Hillary Clinton, the only First Lady in U.S.history who attended a Space Shuttle launch, didn't mince words: "I knew I had to come back when all this kvetching busted out. Look all the nonsense cancellations and disappointments since Nixon axed Apollo. It's preposterous. You want something done right? You get a coupla old broads to do it. I'm running for President in 2016 with Betty White as my VP, and we're going to double NASA's budget again. $80 billion, no joke. Anything less is bullshit, you guys."

Weighing in later in the day about the coveted signature was NASA administrator Charles Bolden, "Space Shuttles put back into operation? I think the museums would be disappointed to lose the old ones, so we just said WTF, let's build three new ones. We're going to need to hire about 5,000 people here pretty soon. It's very exciting! The only thing better would be a blank check."

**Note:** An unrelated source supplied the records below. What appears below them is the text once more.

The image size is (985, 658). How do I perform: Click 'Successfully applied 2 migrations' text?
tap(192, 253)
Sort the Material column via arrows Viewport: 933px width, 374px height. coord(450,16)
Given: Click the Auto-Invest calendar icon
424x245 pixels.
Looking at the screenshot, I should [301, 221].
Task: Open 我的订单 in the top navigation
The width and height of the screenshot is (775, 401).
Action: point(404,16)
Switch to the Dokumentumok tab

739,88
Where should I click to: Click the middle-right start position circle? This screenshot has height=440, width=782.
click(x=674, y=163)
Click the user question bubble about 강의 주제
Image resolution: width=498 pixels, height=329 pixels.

Could Earth possibly be that lucky? Is it even possible that for the first time in human history, potentially pioneering sciences might benefit all of humanity, without having to take a backseat to military aims or politics?

In another, and completely unrelated, unprecedented move, Johnny Depp announced that he would forgo his entire $60 million salary for "Pirates of the Caribbean 5" and donate the entire amount to NASA. 

Johnny Depp

"Seriously, I have enough dough," Depp was quoted as saying on the red carpet, at the premiere of the "Evil Dead" re-make.

"And why should anyone get that kind of ridiculous cash for a movie anyway? Come on, all I do is dress up like a pirate and play pretend in front of a camera.  It's hardly rocket science. Sixty million could fund the entire Exoplanet exploration program for an entire year!"

Yes. Yes, it could.

Happy April Fool's Day! The White House will release the actual Fiscal Year 2014 Budget on April 14th. Tip: Don't believe everything you read on the internet. Not just today, but kinda always.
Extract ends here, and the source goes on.